> Exercise:
Please repeat every entry that follows, keeping each one exactly the same.

Data extracted from a collection
****

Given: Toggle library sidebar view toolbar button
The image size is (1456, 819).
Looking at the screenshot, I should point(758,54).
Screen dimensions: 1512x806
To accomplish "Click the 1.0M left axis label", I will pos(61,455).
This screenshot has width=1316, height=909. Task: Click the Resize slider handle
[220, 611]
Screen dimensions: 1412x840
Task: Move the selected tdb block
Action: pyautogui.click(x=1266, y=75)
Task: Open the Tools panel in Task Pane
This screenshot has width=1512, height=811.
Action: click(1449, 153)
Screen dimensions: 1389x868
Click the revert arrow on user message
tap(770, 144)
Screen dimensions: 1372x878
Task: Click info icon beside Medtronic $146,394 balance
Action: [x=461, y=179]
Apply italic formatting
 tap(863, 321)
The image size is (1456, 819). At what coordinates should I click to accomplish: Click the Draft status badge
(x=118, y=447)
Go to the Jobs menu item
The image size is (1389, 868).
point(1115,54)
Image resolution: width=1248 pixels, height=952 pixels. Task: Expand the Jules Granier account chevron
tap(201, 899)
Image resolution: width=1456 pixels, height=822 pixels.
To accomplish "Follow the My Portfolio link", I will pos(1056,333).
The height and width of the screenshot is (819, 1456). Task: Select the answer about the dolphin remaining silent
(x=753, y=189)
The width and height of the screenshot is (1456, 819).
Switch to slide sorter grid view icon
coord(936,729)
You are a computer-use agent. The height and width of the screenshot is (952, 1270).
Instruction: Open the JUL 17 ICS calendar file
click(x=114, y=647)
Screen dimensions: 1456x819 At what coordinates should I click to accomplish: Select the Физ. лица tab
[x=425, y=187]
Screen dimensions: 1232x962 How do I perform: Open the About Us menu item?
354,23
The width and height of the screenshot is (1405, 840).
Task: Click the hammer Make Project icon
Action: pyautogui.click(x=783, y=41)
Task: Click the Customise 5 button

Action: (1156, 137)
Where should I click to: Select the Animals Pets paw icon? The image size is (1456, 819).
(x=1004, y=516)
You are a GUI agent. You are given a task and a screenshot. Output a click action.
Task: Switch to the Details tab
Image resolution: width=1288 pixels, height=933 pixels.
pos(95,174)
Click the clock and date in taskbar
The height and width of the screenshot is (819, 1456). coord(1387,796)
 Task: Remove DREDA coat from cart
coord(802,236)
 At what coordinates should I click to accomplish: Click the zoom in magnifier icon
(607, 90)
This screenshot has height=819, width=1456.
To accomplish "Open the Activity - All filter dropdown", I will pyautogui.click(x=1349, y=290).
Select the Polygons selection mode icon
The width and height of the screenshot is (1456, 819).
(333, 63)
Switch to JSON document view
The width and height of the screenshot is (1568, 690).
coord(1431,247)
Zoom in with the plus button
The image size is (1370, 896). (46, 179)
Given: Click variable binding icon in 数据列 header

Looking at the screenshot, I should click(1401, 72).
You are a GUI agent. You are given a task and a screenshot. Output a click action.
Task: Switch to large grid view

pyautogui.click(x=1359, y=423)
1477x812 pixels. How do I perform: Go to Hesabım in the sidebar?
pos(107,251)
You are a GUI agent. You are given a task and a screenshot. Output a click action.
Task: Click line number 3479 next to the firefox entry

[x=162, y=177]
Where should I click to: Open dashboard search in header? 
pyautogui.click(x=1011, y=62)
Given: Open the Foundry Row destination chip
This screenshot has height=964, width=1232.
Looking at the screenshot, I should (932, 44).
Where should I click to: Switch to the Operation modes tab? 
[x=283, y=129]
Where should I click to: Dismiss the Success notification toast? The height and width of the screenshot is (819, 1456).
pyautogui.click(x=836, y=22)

****

> Response below:
Given: Toggle library sidebar view toolbar button
The image size is (1456, 819).
Looking at the screenshot, I should point(758,54).
Screen dimensions: 1512x806
To accomplish "Click the 1.0M left axis label", I will pos(61,455).
This screenshot has width=1316, height=909. Task: Click the Resize slider handle
[220, 611]
Screen dimensions: 1412x840
Task: Move the selected tdb block
Action: pyautogui.click(x=1266, y=75)
Task: Open the Tools panel in Task Pane
This screenshot has width=1512, height=811.
Action: click(1449, 153)
Screen dimensions: 1389x868
Click the revert arrow on user message
tap(770, 144)
Screen dimensions: 1372x878
Task: Click info icon beside Medtronic $146,394 balance
Action: [x=461, y=179]
Apply italic formatting
 tap(863, 321)
The image size is (1456, 819). At what coordinates should I click to accomplish: Click the Draft status badge
(x=118, y=447)
Go to the Jobs menu item
The image size is (1389, 868).
point(1115,54)
Image resolution: width=1248 pixels, height=952 pixels. Task: Expand the Jules Granier account chevron
tap(201, 899)
Image resolution: width=1456 pixels, height=822 pixels.
To accomplish "Follow the My Portfolio link", I will pos(1056,333).
The height and width of the screenshot is (819, 1456). Task: Select the answer about the dolphin remaining silent
(x=753, y=189)
The width and height of the screenshot is (1456, 819).
Switch to slide sorter grid view icon
coord(936,729)
You are a computer-use agent. The height and width of the screenshot is (952, 1270).
Instruction: Open the JUL 17 ICS calendar file
click(x=114, y=647)
Screen dimensions: 1456x819 At what coordinates should I click to accomplish: Select the Физ. лица tab
[x=425, y=187]
Screen dimensions: 1232x962 How do I perform: Open the About Us menu item?
354,23
The width and height of the screenshot is (1405, 840).
Task: Click the hammer Make Project icon
Action: pyautogui.click(x=783, y=41)
Task: Click the Customise 5 button

Action: (1156, 137)
Where should I click to: Select the Animals Pets paw icon? The image size is (1456, 819).
(x=1004, y=516)
You are a GUI agent. You are given a task and a screenshot. Output a click action.
Task: Switch to the Details tab
Image resolution: width=1288 pixels, height=933 pixels.
pos(95,174)
Click the clock and date in taskbar
The height and width of the screenshot is (819, 1456). coord(1387,796)
 Task: Remove DREDA coat from cart
coord(802,236)
 At what coordinates should I click to accomplish: Click the zoom in magnifier icon
(607, 90)
This screenshot has height=819, width=1456.
To accomplish "Open the Activity - All filter dropdown", I will pyautogui.click(x=1349, y=290).
Select the Polygons selection mode icon
The width and height of the screenshot is (1456, 819).
(333, 63)
Switch to JSON document view
The width and height of the screenshot is (1568, 690).
coord(1431,247)
Zoom in with the plus button
The image size is (1370, 896). (46, 179)
Given: Click variable binding icon in 数据列 header

Looking at the screenshot, I should click(1401, 72).
You are a GUI agent. You are given a task and a screenshot. Output a click action.
Task: Switch to large grid view

pyautogui.click(x=1359, y=423)
1477x812 pixels. How do I perform: Go to Hesabım in the sidebar?
pos(107,251)
You are a GUI agent. You are given a task and a screenshot. Output a click action.
Task: Click line number 3479 next to the firefox entry

[x=162, y=177]
Where should I click to: Open dashboard search in header? 
pyautogui.click(x=1011, y=62)
Given: Open the Foundry Row destination chip
This screenshot has height=964, width=1232.
Looking at the screenshot, I should (932, 44).
Where should I click to: Switch to the Operation modes tab? 
[x=283, y=129]
Where should I click to: Dismiss the Success notification toast? The height and width of the screenshot is (819, 1456).
pyautogui.click(x=836, y=22)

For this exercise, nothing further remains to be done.